→ **Problem details**: Your answer must be the lines from the start of the records through the line with "Given: Click the DirectLink hyperlink", exactly as written, without the pictures.

→ **Material provided**:

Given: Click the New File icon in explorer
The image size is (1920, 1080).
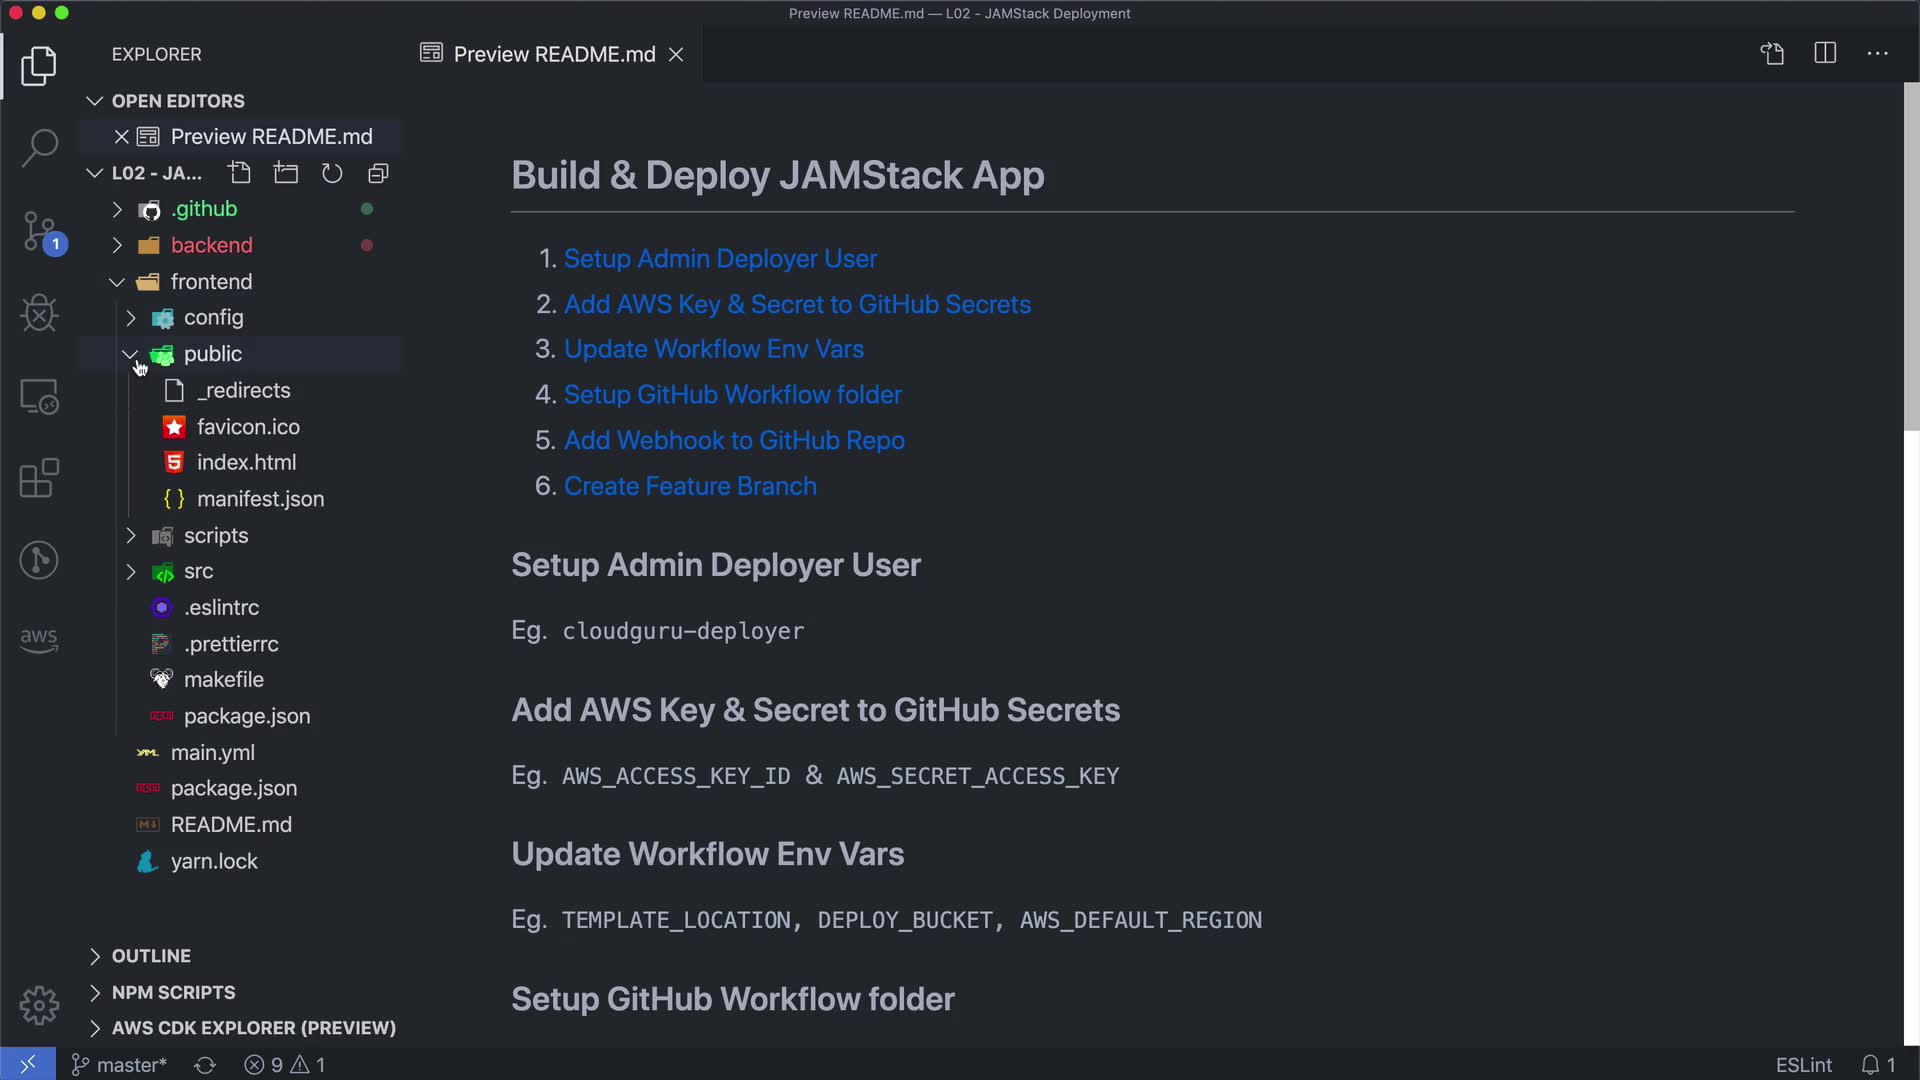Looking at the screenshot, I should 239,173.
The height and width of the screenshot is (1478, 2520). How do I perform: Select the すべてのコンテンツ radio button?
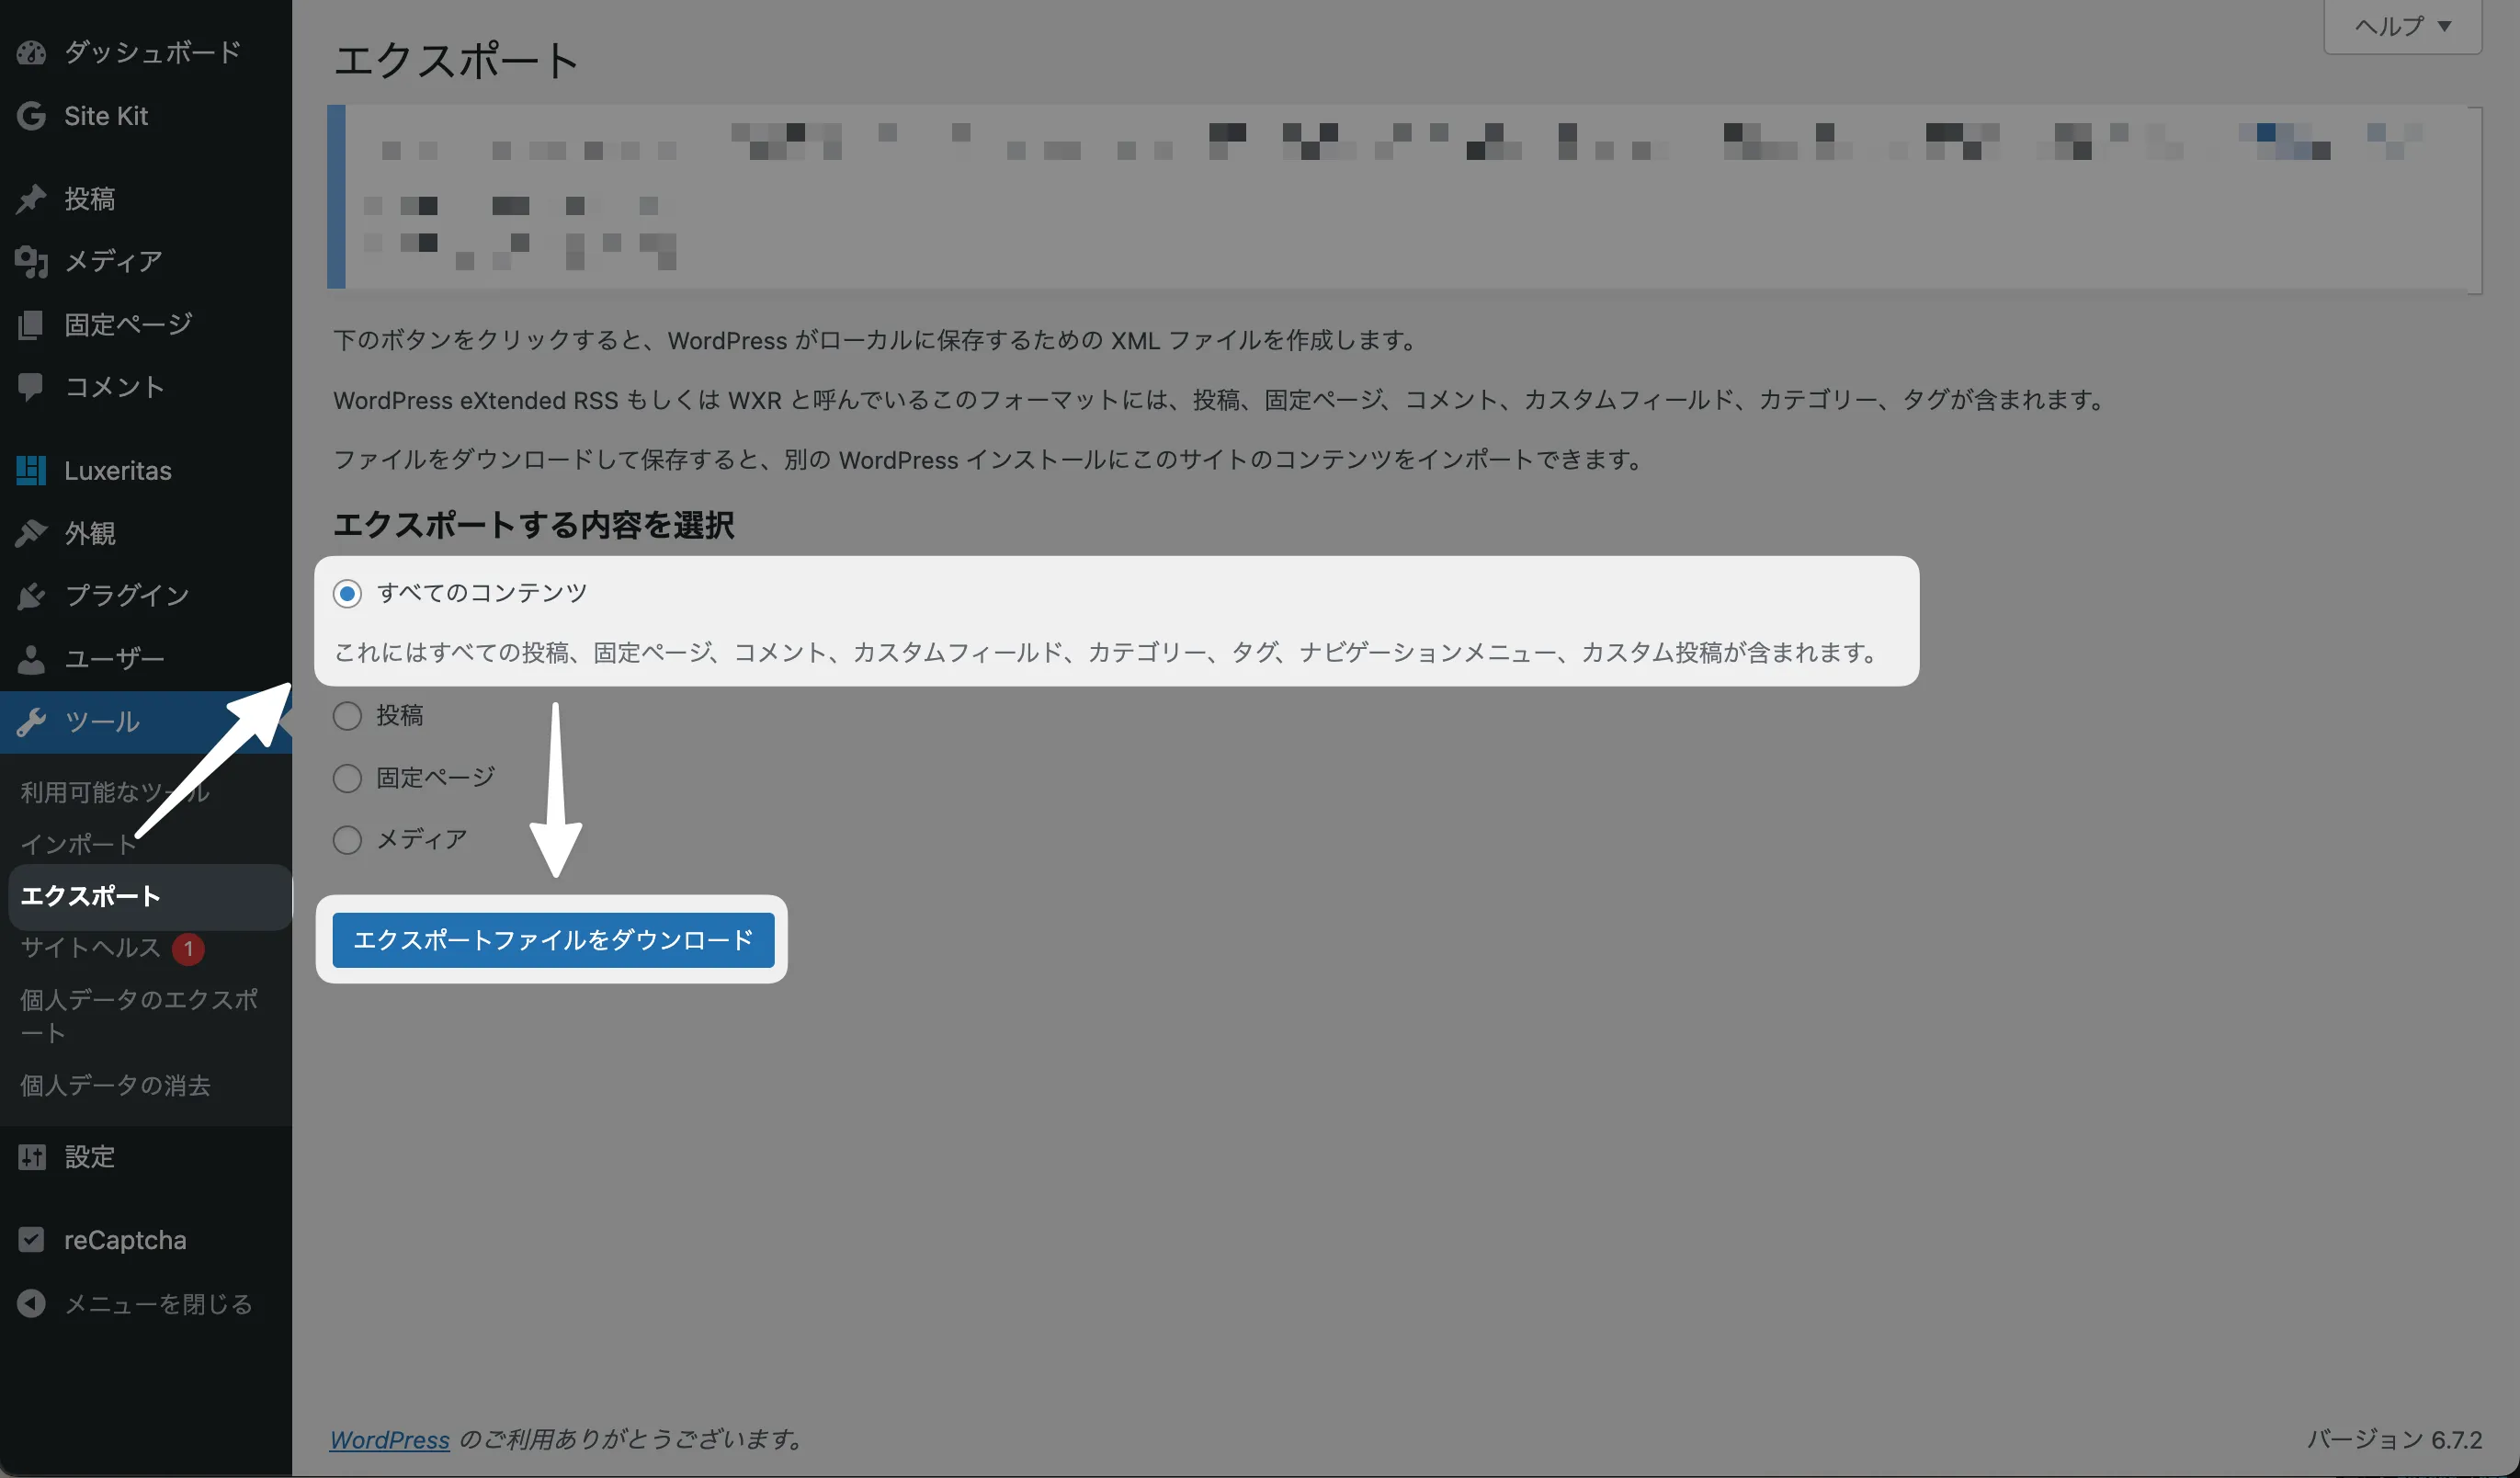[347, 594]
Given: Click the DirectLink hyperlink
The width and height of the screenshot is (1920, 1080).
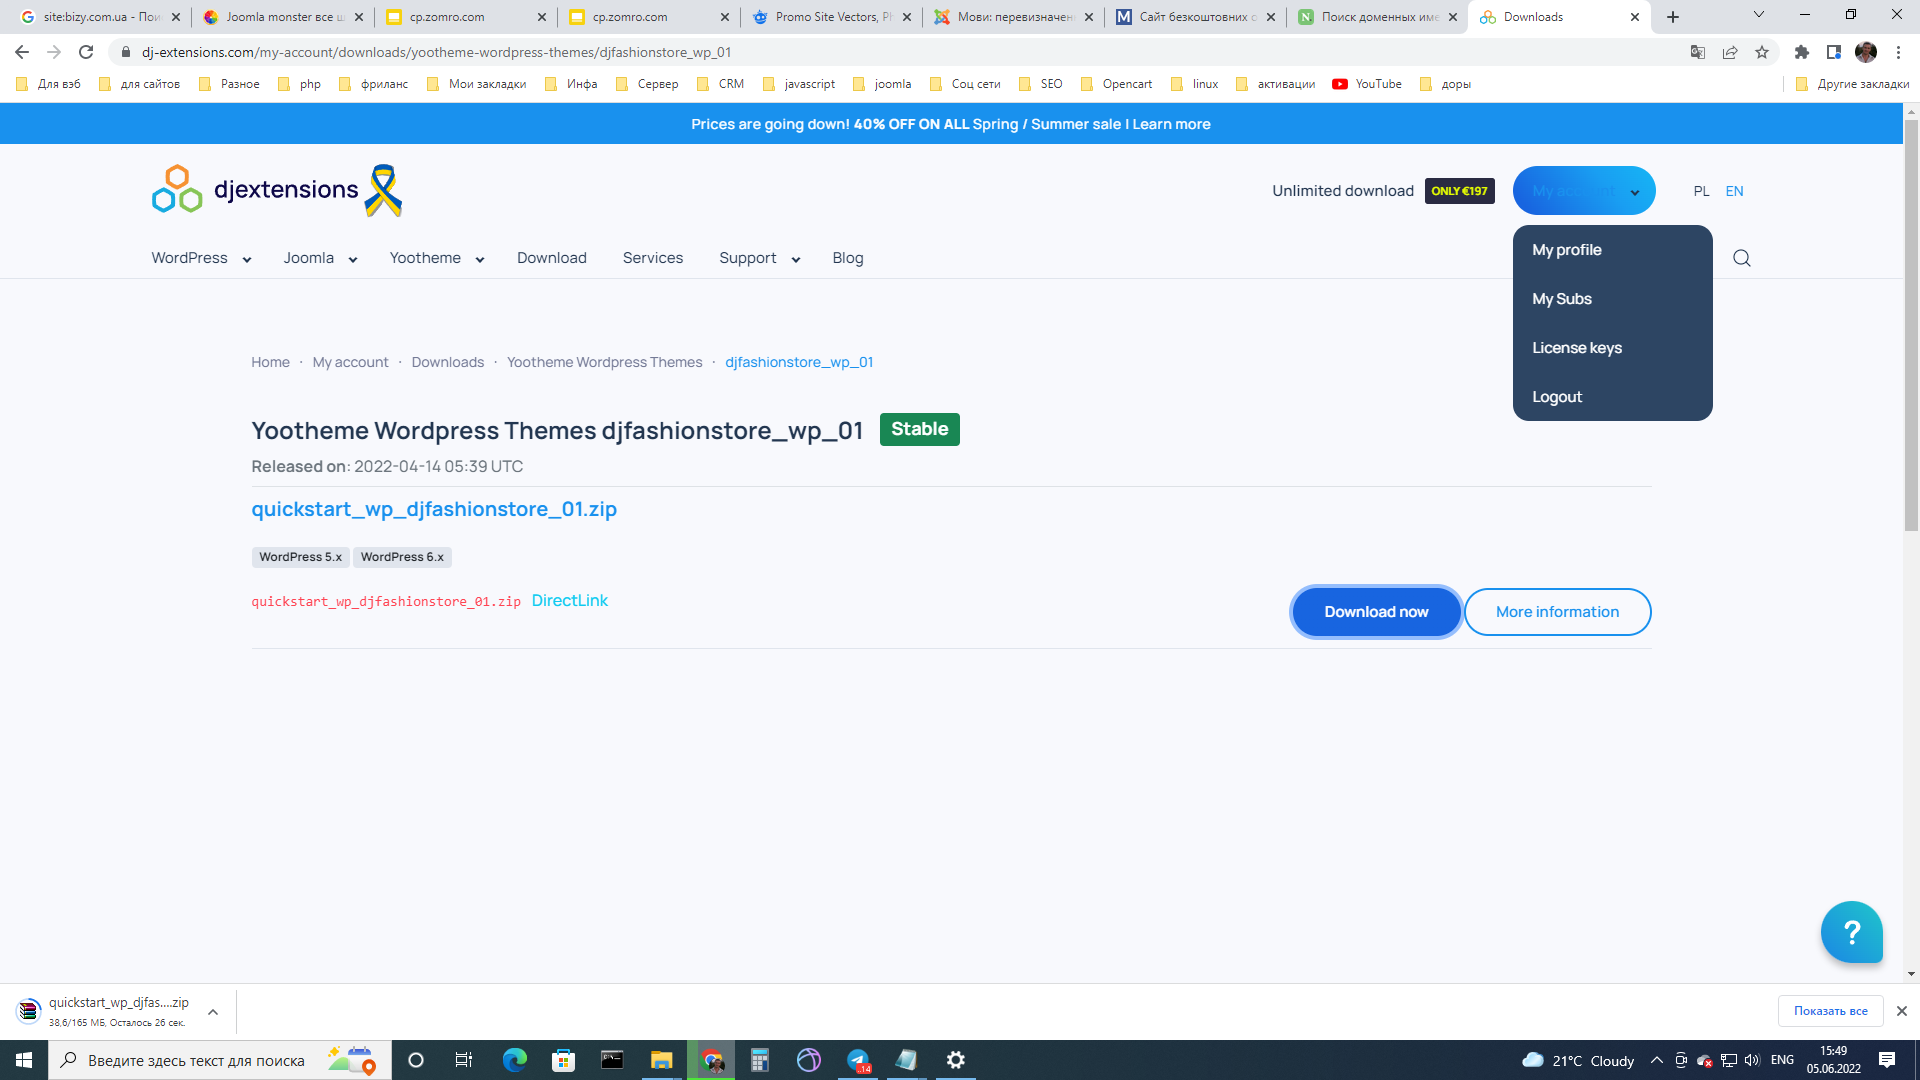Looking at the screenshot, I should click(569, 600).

→ **Answer to the problem**:
Given: Click the New File icon in explorer
The image size is (1920, 1080).
Looking at the screenshot, I should 239,173.
The height and width of the screenshot is (1478, 2520). How do I perform: Select the すべてのコンテンツ radio button?
[347, 594]
Given: Click the DirectLink hyperlink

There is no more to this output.